A mechanical switch is easy and cheap to fix or replace. A touch screen is the opposite. It cannot be repaired, only replaced. A switch can usually be cleaned easily, to restore its function. And proper quality switches can be actuated millions of times before failure.
robocat|6 years ago
Not if it is in an airplane. Think of all the QC steps required to track the production, storage, shipping, installation, testing, etcetera for the replacement of a single switch. If a switch has failed it needs to be inspected to understand the reason for failure (no switch should fail; tracked to understand if it is a batch failure, plus other steps). I am only making an educated guess here.
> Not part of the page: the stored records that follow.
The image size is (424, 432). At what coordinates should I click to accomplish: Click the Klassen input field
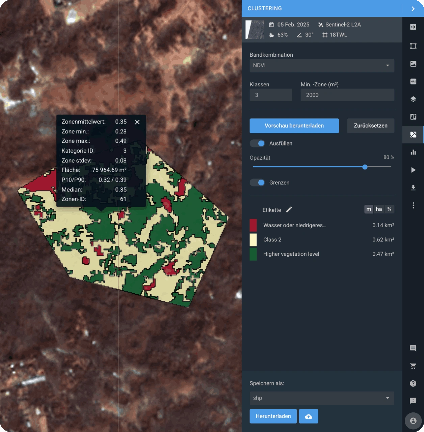[271, 95]
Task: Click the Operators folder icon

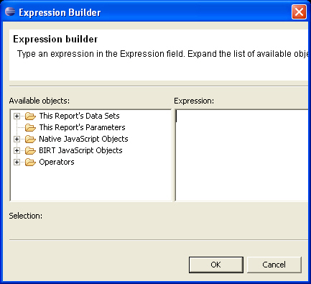Action: pyautogui.click(x=30, y=162)
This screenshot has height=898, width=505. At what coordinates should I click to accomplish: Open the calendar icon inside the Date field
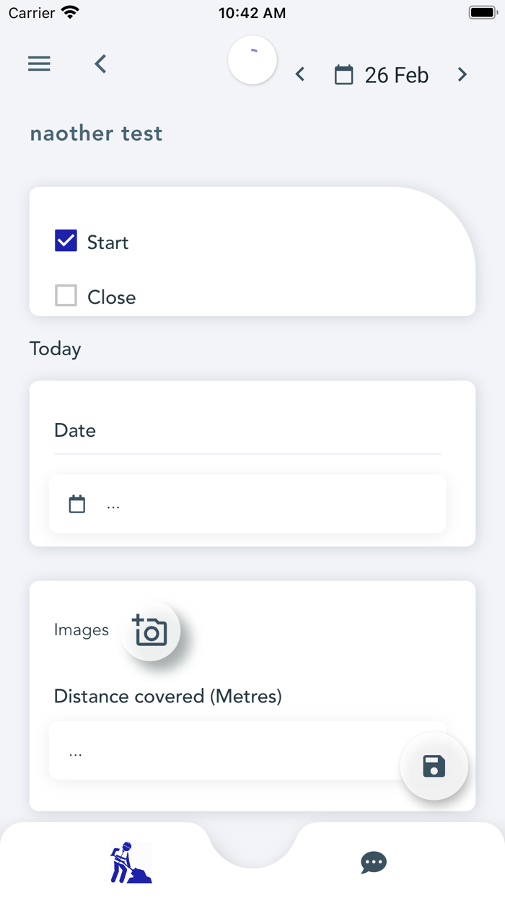tap(76, 504)
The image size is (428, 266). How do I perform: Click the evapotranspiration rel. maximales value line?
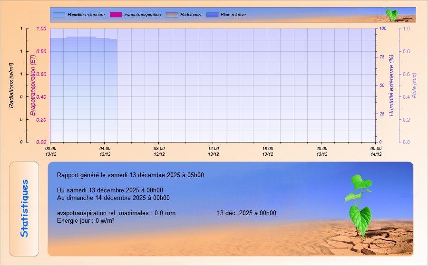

> A switch can usually be cleaned easily, to restore its function.
Ummm, you think they put known failed parts back in planes? I think not. They do fix major parts, but the QC for that would be insane. You would make a switch to be hermetic and add anti-tampering - a manufacturer of any safety related device doesn’t want it to be “fixed”. Items are designed to be maintained (with proper schedules), or replaced.
> And proper quality switches can be actuated millions of times before failure.
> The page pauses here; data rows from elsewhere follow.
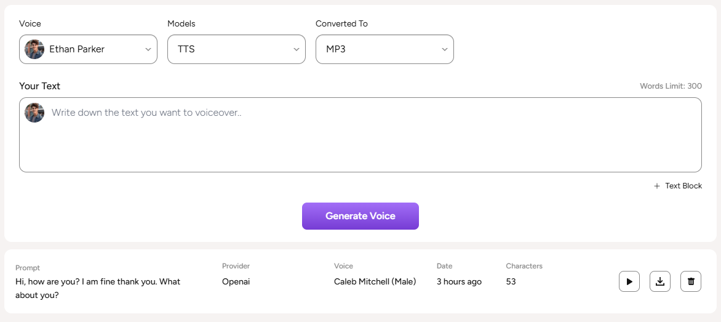Add a new Text Block
The height and width of the screenshot is (322, 721).
(x=683, y=186)
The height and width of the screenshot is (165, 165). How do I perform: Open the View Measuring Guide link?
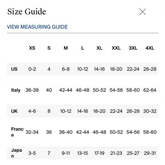coord(37,27)
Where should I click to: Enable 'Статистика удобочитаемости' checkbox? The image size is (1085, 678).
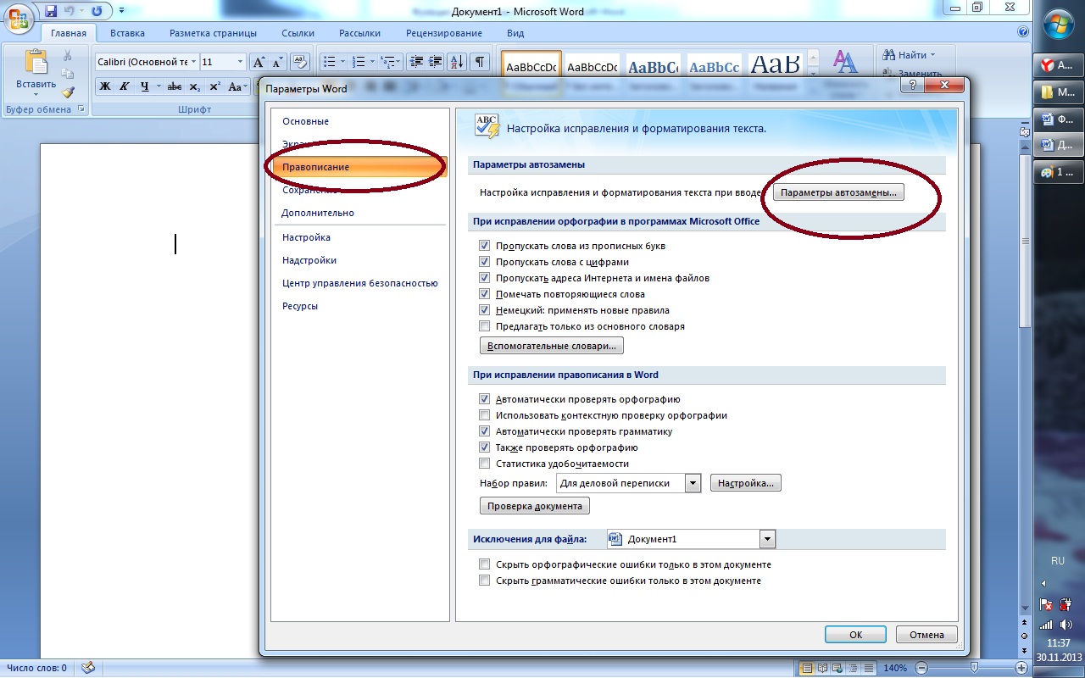pyautogui.click(x=485, y=464)
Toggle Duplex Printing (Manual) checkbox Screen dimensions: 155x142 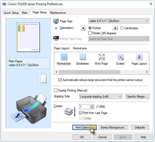click(x=56, y=90)
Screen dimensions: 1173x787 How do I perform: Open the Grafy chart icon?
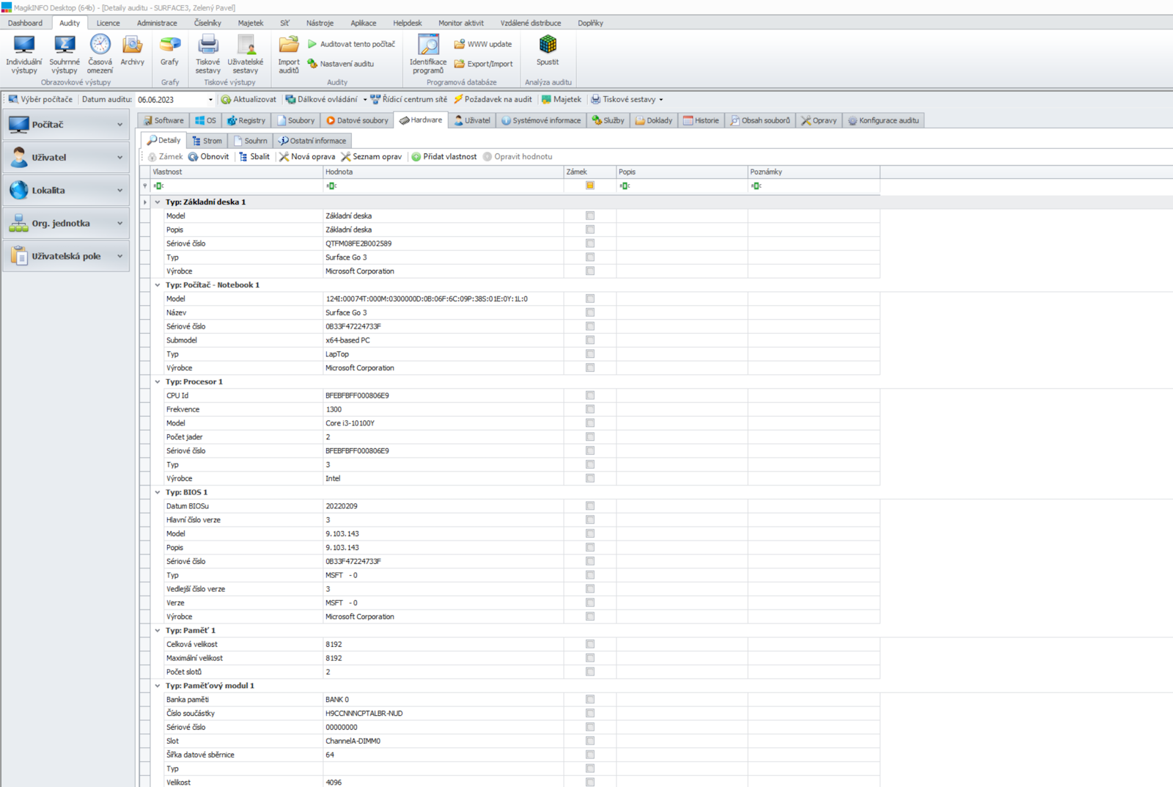coord(169,46)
On average? Or does it have a bathtub curve? Yes, quality switches are insanely reliable, but so are touchscreens.
If you have a variety of 50 switches and knobs, then the reliability is worse than 50x worse, because every item has it’s own reliability curve, and it only takes one failure to muck up your day.
JensRex|6 years ago
Even less so if it's on the space station. Or on a Mars rover. But we're talking about cars. Something a lot of people like to mend for themselves.
JackRabbitSlim|6 years ago
A cheap phone or tablet hardly represent best of breed for the technology as a whole.